* French bond yield hits one-month low
* Sentiment improves after Bayrou-Macron alliance
* French/German 10-year yield gap down from multi-year highs
* Euro zone periphery govt bond yields tmsnrt.rs/2ii2Bqr (Updates prices)
By Dhara Ranasinghe
LONDON, Feb 23 (Reuters) - The extra return investors demand to hold French rather than German debt shrank from multi-year highs on Thursday as a new centrist pact in France’s presidential election race eased market concerns about far-rightist Marine Le Pen gaining ground.
Influential centrist Francois Bayrou on Wednesday decided not to run in the French election and struck an alliance with candidate Emmanuel Macron that may boost the latter’s chances in the tight race.
Markets are nervous about Le Pen’s anti-euro stance, and polls earlier this week showing her narrowing the gap with centrist contenders had rattled investors in the wake of the populist backlash in votes in Britain and the United States last year.
France’s presidential election takes place over two rounds, scheduled for April and May, and the National Front’s Le Pen is widely tipped to go through to the second-round runoff but then lose.
A poll on Wednesday showed Macron was seen beating Le Pen in the runoff by 60 percent to 40 percent.
“Yesterday’s developments in France were positive for French bonds and broader risk appetite,” said Orlando Green, European fixed income strategist at Credit Agricole in London.
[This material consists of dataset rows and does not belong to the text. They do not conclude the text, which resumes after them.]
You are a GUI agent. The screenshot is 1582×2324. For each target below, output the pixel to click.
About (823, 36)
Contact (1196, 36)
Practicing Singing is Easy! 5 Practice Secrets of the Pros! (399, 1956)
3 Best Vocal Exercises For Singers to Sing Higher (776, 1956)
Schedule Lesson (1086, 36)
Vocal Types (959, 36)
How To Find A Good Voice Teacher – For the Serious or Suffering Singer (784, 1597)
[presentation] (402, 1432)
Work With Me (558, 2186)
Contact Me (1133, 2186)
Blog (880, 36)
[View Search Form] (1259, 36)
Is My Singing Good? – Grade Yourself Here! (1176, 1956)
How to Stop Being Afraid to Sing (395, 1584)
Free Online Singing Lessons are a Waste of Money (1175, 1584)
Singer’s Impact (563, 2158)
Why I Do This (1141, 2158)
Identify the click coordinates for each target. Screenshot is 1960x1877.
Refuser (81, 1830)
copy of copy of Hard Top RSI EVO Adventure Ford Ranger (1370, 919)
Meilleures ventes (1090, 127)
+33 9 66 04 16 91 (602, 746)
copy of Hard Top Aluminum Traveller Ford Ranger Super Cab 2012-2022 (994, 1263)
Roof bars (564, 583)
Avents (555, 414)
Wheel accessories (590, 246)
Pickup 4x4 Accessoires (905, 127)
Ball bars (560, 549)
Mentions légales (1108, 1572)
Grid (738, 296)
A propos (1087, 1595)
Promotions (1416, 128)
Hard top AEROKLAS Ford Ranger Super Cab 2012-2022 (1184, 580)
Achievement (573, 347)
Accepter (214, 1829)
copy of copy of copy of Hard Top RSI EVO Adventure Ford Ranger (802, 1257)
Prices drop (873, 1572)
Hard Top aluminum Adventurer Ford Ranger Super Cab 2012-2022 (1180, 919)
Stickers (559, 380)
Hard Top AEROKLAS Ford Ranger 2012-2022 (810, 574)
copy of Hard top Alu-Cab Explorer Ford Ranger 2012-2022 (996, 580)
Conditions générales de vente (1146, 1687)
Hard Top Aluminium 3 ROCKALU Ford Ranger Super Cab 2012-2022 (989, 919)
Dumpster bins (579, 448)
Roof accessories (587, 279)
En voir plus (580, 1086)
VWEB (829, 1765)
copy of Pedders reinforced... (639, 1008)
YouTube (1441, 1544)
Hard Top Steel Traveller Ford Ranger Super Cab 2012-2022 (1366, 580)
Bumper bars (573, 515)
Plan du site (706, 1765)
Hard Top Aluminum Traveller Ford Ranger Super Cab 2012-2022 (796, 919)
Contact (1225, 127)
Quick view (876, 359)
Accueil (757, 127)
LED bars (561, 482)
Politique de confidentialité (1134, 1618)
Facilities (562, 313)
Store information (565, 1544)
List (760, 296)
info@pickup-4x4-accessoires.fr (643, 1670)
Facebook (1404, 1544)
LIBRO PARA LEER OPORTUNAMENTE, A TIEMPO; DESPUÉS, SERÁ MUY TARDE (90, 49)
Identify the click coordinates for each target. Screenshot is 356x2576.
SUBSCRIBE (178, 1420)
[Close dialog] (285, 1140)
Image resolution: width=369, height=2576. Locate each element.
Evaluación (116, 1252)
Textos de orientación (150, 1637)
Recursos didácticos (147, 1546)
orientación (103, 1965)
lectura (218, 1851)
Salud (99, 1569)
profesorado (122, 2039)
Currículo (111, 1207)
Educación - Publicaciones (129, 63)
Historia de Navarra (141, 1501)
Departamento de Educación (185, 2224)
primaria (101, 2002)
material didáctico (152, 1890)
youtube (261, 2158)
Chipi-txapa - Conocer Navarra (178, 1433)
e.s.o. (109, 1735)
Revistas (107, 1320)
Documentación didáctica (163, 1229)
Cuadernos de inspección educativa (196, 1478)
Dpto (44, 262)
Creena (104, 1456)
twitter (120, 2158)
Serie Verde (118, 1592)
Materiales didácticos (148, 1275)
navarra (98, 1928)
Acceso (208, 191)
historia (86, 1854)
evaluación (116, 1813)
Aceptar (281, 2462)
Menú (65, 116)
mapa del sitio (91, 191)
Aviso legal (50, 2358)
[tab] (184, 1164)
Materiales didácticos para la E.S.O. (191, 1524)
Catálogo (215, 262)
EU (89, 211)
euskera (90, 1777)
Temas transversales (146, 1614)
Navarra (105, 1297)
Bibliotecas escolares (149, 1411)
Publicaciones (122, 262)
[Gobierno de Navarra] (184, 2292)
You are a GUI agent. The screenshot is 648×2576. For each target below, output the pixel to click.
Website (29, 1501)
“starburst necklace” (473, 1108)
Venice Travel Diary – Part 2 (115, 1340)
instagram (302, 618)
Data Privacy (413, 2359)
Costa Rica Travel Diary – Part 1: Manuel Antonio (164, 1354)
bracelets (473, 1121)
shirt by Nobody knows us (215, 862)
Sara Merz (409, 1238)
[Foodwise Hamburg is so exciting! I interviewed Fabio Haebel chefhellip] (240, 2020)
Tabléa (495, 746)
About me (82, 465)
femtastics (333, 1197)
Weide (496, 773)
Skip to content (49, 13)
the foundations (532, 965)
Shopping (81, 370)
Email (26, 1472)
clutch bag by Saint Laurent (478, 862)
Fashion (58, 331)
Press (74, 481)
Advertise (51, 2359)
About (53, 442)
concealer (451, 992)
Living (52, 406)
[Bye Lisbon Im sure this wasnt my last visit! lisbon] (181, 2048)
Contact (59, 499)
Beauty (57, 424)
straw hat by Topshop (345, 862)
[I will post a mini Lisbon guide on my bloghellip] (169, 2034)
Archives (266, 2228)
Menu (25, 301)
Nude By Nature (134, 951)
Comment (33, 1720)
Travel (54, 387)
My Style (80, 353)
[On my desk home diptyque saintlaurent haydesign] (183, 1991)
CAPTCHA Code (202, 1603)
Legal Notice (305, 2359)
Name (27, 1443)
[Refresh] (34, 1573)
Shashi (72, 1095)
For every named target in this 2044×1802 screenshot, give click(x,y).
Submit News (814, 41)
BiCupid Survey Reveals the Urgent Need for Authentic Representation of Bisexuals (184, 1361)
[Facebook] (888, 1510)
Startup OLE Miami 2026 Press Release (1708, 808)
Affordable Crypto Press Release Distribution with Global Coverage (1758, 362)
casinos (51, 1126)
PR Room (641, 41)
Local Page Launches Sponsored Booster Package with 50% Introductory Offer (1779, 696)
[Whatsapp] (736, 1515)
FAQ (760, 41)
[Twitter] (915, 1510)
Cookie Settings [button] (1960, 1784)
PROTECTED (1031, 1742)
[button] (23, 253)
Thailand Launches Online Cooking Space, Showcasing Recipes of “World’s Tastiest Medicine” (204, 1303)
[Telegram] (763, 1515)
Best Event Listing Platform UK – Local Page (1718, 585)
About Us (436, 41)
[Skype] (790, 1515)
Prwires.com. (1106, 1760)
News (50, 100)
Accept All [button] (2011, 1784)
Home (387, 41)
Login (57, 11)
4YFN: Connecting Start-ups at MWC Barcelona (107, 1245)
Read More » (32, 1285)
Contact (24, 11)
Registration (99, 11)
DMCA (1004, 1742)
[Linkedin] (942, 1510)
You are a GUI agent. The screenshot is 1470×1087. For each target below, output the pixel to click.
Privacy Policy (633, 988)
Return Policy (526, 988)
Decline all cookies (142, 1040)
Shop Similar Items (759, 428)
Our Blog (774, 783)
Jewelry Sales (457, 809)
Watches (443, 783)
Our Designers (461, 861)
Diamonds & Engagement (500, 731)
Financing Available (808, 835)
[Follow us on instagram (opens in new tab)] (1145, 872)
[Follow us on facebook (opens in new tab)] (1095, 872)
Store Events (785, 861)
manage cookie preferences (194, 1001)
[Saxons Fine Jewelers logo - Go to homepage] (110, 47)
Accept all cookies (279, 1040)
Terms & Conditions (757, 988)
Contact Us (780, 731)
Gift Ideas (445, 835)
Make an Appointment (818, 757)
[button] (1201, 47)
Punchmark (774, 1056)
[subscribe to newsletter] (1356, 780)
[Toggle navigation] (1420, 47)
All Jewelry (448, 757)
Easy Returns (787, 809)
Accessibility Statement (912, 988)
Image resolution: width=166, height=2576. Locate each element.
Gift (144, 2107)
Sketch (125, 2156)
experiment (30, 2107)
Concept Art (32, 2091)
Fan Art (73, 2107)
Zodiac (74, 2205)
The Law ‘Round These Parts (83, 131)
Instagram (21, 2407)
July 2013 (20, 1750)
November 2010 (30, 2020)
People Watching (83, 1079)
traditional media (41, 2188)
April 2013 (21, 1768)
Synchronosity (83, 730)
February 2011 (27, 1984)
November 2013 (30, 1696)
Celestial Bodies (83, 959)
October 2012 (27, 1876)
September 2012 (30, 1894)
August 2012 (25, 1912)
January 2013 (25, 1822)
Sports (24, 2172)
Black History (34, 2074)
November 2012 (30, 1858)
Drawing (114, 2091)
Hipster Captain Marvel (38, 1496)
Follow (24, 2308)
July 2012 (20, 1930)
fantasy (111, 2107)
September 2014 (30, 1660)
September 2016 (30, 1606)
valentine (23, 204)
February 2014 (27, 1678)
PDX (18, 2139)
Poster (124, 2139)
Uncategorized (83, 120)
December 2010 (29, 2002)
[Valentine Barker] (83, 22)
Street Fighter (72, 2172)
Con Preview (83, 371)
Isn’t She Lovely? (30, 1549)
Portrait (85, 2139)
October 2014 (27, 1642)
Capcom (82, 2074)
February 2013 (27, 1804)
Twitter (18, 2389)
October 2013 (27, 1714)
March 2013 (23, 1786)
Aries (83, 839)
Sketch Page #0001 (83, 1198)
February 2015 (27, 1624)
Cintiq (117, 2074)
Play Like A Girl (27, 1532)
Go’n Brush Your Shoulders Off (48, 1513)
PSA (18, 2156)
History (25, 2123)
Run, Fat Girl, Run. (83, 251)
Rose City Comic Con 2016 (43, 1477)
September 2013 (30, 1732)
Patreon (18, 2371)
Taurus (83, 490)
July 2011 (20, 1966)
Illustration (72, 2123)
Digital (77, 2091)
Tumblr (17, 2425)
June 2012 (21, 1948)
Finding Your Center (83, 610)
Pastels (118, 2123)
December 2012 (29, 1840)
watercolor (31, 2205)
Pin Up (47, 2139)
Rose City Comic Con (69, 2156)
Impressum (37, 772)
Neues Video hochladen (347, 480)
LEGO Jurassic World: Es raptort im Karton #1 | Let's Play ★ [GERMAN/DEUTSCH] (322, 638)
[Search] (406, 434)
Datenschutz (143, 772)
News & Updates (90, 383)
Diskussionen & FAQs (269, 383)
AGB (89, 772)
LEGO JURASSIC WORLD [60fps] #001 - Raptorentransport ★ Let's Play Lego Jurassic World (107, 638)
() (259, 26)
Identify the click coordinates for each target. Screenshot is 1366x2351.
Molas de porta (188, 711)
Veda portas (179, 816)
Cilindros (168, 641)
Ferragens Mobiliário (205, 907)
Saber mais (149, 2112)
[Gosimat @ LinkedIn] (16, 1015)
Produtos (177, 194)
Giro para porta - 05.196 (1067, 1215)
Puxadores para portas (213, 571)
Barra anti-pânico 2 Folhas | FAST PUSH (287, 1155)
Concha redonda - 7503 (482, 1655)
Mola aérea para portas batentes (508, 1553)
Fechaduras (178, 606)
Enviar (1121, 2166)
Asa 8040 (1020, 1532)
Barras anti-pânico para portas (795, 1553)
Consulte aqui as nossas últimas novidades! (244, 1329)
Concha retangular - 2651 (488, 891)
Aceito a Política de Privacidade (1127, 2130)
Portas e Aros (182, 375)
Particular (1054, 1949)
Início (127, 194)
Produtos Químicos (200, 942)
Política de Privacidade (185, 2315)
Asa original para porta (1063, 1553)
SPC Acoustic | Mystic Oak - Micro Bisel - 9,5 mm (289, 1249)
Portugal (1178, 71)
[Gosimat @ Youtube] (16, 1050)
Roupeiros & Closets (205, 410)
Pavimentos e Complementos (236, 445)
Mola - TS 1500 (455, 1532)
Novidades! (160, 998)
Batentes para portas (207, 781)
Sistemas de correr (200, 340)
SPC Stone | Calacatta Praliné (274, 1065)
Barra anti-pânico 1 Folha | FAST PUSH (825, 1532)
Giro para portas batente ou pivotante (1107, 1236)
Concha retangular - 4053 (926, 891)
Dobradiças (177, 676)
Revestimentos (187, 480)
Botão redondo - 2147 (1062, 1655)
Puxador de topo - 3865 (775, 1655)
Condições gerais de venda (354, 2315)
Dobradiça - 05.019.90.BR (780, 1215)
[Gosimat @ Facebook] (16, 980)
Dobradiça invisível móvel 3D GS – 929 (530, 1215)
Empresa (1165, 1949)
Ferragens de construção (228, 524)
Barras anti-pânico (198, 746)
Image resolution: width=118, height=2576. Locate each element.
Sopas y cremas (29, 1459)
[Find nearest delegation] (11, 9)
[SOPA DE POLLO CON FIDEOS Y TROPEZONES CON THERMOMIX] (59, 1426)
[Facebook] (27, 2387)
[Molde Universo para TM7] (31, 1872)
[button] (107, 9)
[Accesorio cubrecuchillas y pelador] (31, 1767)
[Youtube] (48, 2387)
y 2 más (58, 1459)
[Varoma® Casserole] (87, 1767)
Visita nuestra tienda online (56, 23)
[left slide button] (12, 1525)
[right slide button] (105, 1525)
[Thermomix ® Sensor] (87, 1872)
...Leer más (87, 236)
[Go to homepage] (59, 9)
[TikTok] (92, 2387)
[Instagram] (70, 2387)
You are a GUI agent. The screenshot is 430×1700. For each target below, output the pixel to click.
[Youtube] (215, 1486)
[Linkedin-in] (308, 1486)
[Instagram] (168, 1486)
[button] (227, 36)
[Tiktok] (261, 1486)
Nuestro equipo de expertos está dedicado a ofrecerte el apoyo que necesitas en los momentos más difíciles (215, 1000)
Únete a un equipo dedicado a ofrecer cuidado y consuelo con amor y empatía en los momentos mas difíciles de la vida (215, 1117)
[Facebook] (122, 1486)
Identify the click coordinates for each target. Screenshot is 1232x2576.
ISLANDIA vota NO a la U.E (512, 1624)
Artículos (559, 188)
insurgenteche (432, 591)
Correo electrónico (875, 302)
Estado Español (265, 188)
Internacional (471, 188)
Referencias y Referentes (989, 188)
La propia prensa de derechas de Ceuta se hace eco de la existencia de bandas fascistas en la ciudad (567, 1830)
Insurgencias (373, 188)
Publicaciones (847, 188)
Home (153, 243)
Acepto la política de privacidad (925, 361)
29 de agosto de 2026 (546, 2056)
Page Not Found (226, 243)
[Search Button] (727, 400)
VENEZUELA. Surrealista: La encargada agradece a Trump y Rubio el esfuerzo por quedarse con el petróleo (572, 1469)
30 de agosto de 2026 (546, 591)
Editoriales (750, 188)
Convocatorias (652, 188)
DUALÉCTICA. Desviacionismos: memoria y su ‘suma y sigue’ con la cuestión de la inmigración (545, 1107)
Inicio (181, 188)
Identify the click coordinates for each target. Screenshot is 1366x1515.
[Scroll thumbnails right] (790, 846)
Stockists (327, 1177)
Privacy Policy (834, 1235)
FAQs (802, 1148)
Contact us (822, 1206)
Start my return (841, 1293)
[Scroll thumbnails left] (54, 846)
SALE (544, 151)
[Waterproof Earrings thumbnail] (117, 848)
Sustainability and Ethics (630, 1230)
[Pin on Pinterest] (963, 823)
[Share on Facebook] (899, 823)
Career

France’s 10-year bond yield fell as much as 9 basis points to a one-month low of 0.95 percent on Thursday, extending falls seen after Bayrou’s announcement on Wednesday.
The gap between French and German 10-year bond yields, a gauge of how investors view relative risks, narrowed to around 70 basis points, having been at 84 bps earlier this week, its widest since late 2012.
“The break below 80 bps is a level at which domestic buyers are tempted to step back in to French bonds,” said Richard McGuire, head of rates strategy at Rabobank.
Rising euro zone bond yields and widening spreads in the region have not had a major impact on the real economy, and the European Central Bank will take a look at market developments after coming elections, board member Peter Praet said on Thursday.
German 10-year yields were close to their lowest levels this year at 0.23 percent, while Irish and Portuguese equivalents fell to one-month lows on Thursday.